◆ Items listed in a dataset:
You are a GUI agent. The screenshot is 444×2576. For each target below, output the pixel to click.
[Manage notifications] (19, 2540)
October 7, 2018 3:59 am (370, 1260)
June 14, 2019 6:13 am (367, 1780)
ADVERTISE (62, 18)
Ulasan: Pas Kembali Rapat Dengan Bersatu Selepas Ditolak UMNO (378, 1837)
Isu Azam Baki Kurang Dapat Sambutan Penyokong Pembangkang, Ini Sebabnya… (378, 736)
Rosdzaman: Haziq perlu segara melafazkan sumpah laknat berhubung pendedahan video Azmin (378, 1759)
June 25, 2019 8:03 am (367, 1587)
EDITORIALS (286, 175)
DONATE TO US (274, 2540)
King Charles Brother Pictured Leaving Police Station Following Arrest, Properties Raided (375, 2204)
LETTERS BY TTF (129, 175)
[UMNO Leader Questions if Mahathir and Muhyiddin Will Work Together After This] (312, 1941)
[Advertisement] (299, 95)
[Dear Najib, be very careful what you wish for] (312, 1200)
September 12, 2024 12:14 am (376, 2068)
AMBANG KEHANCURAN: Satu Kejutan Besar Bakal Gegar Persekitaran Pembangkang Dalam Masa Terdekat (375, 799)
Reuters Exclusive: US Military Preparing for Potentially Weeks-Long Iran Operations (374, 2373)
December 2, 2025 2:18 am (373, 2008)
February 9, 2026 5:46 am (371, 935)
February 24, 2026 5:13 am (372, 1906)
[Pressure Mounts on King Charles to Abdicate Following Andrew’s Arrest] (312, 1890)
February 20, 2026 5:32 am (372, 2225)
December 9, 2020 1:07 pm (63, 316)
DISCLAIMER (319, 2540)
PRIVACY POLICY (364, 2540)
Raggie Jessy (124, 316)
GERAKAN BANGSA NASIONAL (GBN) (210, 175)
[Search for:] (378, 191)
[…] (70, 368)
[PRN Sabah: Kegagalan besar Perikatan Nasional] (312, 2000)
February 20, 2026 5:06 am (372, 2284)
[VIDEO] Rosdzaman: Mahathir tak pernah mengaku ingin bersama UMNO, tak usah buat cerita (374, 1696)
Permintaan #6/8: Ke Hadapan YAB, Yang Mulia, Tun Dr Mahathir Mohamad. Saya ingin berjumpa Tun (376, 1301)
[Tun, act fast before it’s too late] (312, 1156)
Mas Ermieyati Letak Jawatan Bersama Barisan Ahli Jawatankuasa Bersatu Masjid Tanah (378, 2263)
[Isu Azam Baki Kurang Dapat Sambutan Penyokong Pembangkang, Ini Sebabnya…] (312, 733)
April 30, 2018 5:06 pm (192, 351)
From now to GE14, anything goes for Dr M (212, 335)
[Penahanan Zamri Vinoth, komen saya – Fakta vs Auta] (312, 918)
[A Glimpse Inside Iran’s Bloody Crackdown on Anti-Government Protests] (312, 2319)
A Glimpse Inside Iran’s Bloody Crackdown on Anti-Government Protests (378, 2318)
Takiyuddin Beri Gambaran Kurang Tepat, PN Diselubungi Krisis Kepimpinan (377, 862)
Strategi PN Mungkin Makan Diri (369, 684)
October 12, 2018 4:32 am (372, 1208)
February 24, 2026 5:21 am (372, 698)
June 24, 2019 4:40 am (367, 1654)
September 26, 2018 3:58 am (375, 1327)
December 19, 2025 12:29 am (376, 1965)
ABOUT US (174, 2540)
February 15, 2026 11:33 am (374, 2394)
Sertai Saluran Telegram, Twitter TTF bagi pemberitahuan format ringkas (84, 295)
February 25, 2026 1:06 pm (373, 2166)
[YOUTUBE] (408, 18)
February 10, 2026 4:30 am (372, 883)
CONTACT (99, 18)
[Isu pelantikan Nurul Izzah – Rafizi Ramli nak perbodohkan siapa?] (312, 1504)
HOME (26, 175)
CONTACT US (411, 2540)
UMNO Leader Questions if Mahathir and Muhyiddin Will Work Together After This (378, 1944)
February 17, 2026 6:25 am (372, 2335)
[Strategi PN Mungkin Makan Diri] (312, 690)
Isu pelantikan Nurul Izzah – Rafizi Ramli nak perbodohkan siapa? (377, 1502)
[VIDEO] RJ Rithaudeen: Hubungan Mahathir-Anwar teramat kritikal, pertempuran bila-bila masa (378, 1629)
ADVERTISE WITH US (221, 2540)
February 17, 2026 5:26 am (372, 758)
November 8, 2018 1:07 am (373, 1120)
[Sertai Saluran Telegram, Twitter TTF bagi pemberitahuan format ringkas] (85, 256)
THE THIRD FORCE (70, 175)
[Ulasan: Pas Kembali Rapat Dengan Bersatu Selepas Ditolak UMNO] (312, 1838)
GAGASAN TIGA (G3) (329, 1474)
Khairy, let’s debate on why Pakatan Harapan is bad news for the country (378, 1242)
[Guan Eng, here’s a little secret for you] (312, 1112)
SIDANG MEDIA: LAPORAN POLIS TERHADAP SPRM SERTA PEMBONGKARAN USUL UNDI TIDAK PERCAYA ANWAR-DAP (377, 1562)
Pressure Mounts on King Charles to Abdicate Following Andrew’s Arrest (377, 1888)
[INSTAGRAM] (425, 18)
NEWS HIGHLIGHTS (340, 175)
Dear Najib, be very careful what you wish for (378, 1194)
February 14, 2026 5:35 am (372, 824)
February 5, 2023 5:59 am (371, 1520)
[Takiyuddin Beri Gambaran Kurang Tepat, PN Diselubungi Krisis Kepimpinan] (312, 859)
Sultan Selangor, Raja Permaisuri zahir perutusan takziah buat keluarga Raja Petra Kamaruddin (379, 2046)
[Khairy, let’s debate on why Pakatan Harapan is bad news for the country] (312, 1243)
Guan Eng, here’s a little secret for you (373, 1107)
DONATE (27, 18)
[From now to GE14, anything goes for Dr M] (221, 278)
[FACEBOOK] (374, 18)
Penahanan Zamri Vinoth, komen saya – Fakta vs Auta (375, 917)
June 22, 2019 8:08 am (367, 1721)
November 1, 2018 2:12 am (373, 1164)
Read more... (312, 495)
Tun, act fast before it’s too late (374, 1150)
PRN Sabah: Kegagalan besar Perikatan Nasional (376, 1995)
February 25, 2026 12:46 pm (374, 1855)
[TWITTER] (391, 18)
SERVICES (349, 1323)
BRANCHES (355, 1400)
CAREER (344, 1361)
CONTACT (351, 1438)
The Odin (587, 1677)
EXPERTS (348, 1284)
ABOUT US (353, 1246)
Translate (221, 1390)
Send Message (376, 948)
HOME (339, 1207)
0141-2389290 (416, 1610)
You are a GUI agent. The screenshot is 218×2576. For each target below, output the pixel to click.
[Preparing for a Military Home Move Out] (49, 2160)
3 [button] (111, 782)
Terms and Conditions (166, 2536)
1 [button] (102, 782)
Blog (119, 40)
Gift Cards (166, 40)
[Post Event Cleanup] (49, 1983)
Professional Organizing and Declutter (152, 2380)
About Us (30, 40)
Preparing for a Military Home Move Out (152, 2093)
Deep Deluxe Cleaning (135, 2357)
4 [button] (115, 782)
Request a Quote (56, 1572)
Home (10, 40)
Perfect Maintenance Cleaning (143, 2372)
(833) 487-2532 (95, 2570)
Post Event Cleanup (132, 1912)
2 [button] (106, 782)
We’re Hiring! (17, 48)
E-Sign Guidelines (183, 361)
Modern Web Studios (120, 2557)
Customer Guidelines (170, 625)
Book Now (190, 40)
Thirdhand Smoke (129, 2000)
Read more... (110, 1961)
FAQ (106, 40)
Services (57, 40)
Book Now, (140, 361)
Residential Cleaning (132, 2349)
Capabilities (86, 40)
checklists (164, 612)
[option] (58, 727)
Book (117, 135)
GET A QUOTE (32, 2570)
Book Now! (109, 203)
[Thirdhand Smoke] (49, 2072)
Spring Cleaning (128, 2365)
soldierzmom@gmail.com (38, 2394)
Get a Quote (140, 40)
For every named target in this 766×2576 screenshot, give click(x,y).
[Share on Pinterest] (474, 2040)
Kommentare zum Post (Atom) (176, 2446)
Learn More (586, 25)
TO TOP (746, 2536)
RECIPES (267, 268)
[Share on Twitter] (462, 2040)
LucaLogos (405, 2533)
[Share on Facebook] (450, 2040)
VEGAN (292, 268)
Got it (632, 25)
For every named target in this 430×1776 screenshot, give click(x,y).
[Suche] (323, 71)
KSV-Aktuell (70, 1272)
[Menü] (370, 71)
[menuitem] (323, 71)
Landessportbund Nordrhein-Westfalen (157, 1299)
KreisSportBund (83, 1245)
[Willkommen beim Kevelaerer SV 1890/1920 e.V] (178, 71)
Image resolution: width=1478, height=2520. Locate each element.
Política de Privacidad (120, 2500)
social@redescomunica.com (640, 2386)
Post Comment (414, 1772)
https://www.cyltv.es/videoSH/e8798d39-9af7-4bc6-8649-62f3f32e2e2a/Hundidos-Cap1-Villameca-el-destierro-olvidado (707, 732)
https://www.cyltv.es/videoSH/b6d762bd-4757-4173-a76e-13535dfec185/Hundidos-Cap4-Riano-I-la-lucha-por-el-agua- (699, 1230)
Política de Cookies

◆ ABOUT THIS EXERCISE: Will you return exactly the lines above from the one with "[VIDEO] RJ Rithaudeen: Hubungan" down to the one with "November 8, 2018 1:07 am (373, 1120)", counting both as part of the range?

◆ RESPONSE:
[VIDEO] RJ Rithaudeen: Hubungan Mahathir-Anwar teramat kritikal, pertempuran bila-bila masa (378, 1629)
ADVERTISE WITH US (221, 2540)
February 17, 2026 5:26 am (372, 758)
November 8, 2018 1:07 am (373, 1120)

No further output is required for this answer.